▸ Your objective
Copy the entries verbatim from the beginning through the line containing "(528, 702).".

--- START ---

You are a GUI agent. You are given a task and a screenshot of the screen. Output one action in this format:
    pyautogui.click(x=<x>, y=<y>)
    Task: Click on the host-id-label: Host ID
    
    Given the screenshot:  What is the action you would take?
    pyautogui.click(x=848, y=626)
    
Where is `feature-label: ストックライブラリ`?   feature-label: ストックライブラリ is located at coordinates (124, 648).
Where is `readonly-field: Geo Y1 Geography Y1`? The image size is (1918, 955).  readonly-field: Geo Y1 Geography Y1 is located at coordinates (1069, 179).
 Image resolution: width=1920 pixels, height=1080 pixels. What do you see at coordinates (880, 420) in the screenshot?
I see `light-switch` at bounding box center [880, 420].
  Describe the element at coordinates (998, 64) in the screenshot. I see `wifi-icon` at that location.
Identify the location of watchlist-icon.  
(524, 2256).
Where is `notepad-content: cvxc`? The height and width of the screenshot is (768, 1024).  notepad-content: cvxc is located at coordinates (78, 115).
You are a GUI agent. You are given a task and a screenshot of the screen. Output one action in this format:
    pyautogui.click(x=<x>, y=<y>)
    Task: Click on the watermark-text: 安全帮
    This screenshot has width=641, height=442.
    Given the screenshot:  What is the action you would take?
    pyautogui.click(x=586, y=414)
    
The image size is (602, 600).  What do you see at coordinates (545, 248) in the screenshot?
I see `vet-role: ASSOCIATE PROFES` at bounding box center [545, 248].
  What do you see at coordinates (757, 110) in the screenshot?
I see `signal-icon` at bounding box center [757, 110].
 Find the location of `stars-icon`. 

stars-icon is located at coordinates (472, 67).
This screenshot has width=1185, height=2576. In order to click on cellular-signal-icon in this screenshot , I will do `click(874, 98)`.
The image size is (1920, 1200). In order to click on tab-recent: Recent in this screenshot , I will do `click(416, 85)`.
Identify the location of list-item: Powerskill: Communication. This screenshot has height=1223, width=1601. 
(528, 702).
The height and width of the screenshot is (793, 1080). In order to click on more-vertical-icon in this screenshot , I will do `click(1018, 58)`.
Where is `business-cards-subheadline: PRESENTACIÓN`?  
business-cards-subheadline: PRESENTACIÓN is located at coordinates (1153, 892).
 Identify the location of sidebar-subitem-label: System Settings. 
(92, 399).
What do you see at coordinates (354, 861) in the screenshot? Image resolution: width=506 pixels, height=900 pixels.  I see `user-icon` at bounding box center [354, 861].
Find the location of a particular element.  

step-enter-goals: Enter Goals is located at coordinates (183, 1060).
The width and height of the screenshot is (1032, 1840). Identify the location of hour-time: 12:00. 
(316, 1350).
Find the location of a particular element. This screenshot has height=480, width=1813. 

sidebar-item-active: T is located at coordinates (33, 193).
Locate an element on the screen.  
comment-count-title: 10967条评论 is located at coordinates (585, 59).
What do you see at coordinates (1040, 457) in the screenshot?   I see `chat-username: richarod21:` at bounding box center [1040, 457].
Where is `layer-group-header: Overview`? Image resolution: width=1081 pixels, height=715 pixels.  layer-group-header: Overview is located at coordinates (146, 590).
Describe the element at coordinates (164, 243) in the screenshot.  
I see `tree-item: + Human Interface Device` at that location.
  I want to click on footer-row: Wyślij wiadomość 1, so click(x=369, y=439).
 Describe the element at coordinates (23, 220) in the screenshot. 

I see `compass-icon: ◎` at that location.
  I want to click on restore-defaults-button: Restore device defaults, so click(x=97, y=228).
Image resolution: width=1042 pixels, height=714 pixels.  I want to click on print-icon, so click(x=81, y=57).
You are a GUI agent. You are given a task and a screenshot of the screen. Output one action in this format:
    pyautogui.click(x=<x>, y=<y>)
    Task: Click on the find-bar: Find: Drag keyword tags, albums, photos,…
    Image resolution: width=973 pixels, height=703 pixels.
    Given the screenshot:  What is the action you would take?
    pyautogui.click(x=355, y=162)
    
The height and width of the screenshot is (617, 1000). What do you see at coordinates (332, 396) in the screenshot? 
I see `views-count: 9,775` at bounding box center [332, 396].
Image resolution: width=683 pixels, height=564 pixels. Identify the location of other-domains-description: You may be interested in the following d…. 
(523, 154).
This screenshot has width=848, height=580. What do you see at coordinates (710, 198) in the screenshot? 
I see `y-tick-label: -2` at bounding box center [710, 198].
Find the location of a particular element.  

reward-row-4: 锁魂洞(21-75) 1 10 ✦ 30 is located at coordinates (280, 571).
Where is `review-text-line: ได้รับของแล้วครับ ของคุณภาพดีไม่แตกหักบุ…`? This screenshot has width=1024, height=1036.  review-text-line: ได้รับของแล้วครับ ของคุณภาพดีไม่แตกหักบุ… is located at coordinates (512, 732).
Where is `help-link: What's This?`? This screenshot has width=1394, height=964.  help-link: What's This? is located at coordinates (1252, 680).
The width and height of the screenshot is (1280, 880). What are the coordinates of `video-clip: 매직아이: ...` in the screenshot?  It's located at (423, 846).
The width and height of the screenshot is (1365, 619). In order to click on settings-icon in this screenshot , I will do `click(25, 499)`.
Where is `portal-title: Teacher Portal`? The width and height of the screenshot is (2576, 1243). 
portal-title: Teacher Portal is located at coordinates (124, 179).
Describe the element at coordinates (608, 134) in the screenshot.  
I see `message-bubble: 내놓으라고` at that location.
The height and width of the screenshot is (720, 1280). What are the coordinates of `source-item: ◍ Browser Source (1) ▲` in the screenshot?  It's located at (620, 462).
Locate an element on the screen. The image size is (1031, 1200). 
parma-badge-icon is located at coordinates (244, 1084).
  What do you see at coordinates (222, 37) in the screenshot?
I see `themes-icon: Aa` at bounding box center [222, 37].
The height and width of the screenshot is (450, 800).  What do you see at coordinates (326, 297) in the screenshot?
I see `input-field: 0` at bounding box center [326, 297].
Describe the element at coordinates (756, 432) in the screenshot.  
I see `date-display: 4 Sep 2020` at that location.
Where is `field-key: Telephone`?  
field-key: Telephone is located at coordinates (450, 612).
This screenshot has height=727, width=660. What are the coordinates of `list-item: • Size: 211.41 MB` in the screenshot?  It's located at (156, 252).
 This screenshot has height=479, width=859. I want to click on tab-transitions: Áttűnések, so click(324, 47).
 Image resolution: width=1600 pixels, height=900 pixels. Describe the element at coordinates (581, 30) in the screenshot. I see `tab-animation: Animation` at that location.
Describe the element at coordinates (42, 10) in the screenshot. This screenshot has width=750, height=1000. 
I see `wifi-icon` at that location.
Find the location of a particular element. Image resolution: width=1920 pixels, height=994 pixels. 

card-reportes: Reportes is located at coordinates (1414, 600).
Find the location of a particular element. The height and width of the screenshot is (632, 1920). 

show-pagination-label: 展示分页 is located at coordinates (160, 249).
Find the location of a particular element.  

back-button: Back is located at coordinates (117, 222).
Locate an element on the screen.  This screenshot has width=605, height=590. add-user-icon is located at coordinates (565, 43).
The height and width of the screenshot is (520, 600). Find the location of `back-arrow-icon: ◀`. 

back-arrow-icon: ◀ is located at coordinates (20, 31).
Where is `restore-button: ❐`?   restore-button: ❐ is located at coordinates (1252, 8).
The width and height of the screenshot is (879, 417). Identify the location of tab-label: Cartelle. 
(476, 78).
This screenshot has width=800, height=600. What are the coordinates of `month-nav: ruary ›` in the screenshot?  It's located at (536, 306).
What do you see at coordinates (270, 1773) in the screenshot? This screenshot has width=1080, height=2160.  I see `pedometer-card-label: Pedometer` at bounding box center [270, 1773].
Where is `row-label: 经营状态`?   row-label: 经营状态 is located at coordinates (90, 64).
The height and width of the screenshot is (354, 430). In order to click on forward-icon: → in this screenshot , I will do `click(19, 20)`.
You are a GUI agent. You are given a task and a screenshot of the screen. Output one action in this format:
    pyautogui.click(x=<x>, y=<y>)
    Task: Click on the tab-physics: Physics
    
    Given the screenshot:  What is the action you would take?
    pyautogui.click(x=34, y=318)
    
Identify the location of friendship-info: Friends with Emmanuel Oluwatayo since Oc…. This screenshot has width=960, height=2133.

--- END ---

▸ Problem solution
You are a GUI agent. You are given a task and a screenshot of the screen. Output one action in this format:
    pyautogui.click(x=<x>, y=<y>)
    Task: Click on the host-id-label: Host ID
    
    Given the screenshot:  What is the action you would take?
    pyautogui.click(x=848, y=626)
    
Where is `feature-label: ストックライブラリ`?   feature-label: ストックライブラリ is located at coordinates (124, 648).
Where is `readonly-field: Geo Y1 Geography Y1`? The image size is (1918, 955).  readonly-field: Geo Y1 Geography Y1 is located at coordinates (1069, 179).
 Image resolution: width=1920 pixels, height=1080 pixels. What do you see at coordinates (880, 420) in the screenshot?
I see `light-switch` at bounding box center [880, 420].
  Describe the element at coordinates (998, 64) in the screenshot. I see `wifi-icon` at that location.
Identify the location of watchlist-icon.  
(524, 2256).
Where is `notepad-content: cvxc`? The height and width of the screenshot is (768, 1024).  notepad-content: cvxc is located at coordinates (78, 115).
You are a GUI agent. You are given a task and a screenshot of the screen. Output one action in this format:
    pyautogui.click(x=<x>, y=<y>)
    Task: Click on the watermark-text: 安全帮
    This screenshot has width=641, height=442.
    Given the screenshot:  What is the action you would take?
    pyautogui.click(x=586, y=414)
    
The image size is (602, 600).  What do you see at coordinates (545, 248) in the screenshot?
I see `vet-role: ASSOCIATE PROFES` at bounding box center [545, 248].
  What do you see at coordinates (757, 110) in the screenshot?
I see `signal-icon` at bounding box center [757, 110].
 Find the location of `stars-icon`. 

stars-icon is located at coordinates (472, 67).
This screenshot has width=1185, height=2576. In order to click on cellular-signal-icon in this screenshot , I will do `click(874, 98)`.
The image size is (1920, 1200). In order to click on tab-recent: Recent in this screenshot , I will do `click(416, 85)`.
Identify the location of list-item: Powerskill: Communication. This screenshot has height=1223, width=1601. 
(528, 702).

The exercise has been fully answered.